Article
Measuring the return from pharmaceutical innovation
Turning a corner?
The fifth annual study of the pharmaceutical industry’s performance in generating a return from its significant investment in R&D. The report allows industry leaders to understand the drivers of successful R&D strategies that are tangible and, most importantly, actionable.
Measuring the return from pharmaceutical innovation 2014, produced by the Deloitte UK Centre for Health Solutions, in collaboration with GlobalData, analyses the R&D returns of the 12 largest life sciences companies by R&D spend.
Key findings
· 143 products launched globally since 2010 for the benefit of patients, with projected lifetime revenues of $995 billion.
· 236 assets with forecast lifetime revenues of $1,171 billion progressed to late stage development, since 2010.

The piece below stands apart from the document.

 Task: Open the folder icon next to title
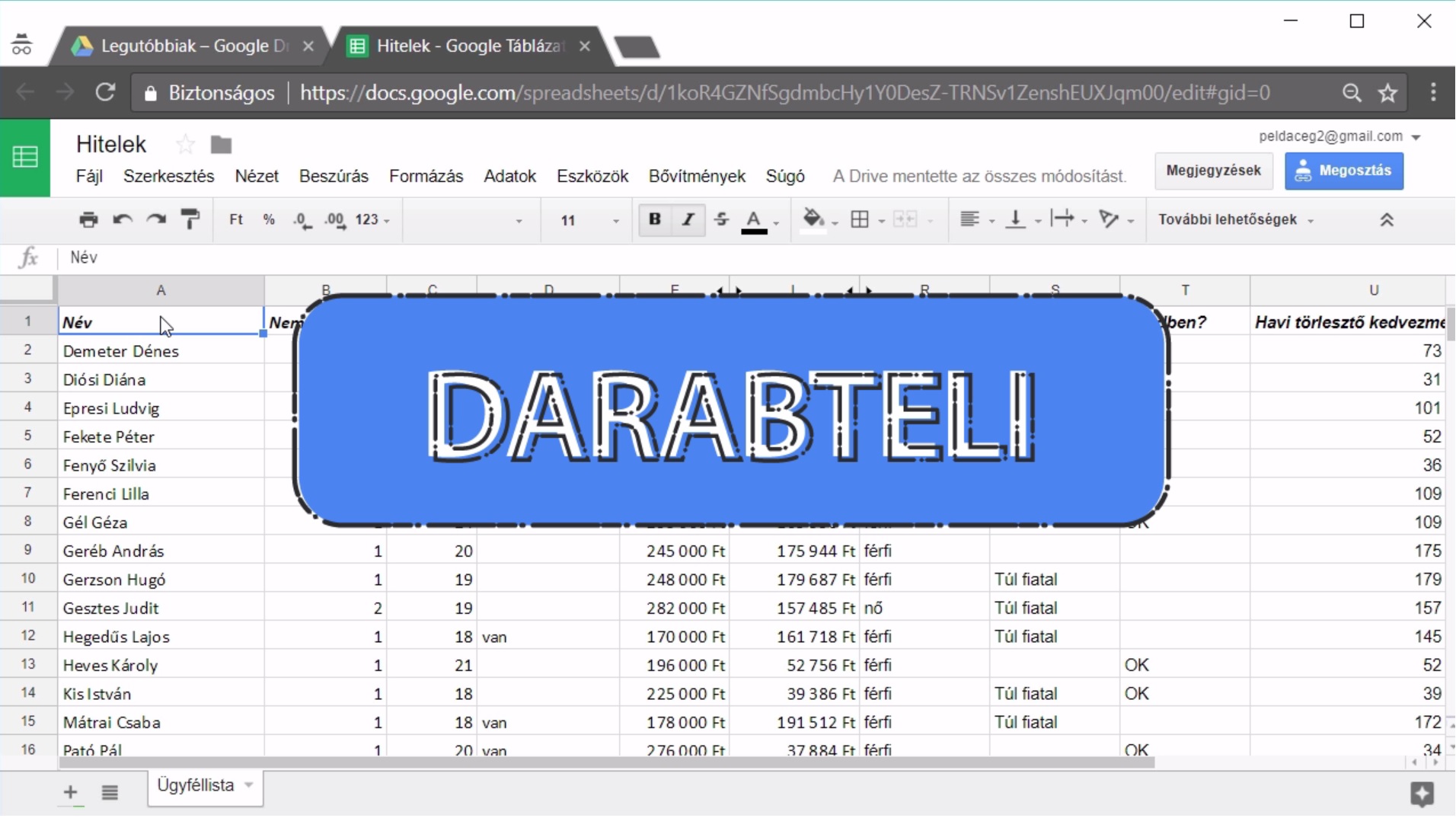[x=221, y=145]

· Rate of return has increased for the first time since 2010, to 5.5%.
· Cost of bringing an asset to market rises for the fifth year, to $1,401 million.

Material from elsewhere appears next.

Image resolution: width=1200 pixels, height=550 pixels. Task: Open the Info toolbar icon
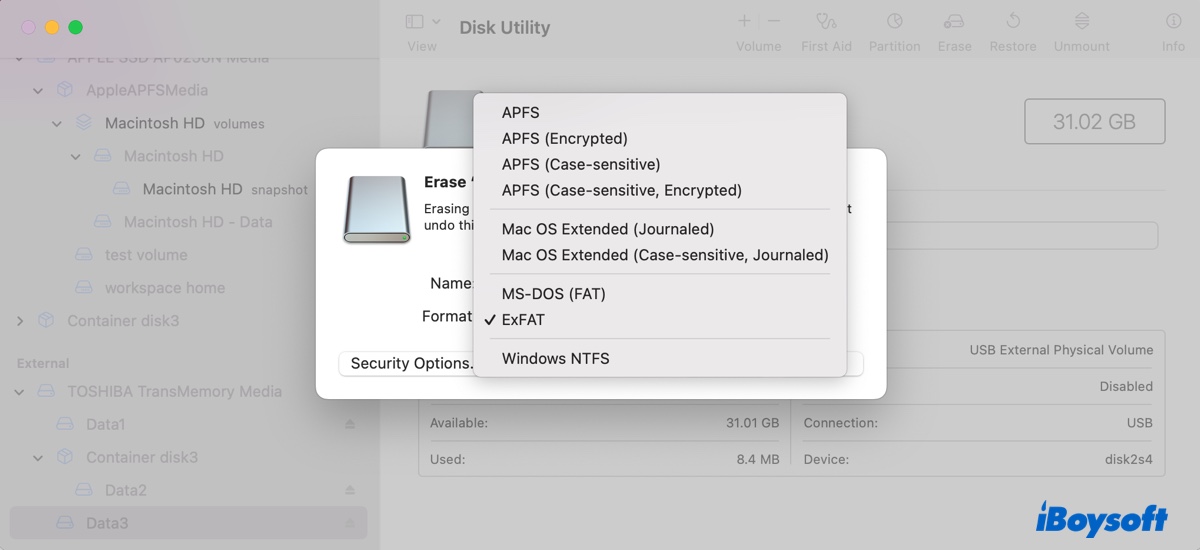(1173, 22)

Strategic factors impacting R&D returns
Company size – the larger the company, by revenue or R&D spend, the greater the cost to develop each asset and the lower the returns.
External innovation – for 75% of the companies, less than half of the projected revenue is from compounds discovered in their own laboratories. Across all 12 companies, 58% of forecast revenues from innovation at the latest stage of development is sourced externally.
Portfolio focus – an emphasis on fewer therapy areas appears to deliver better returns.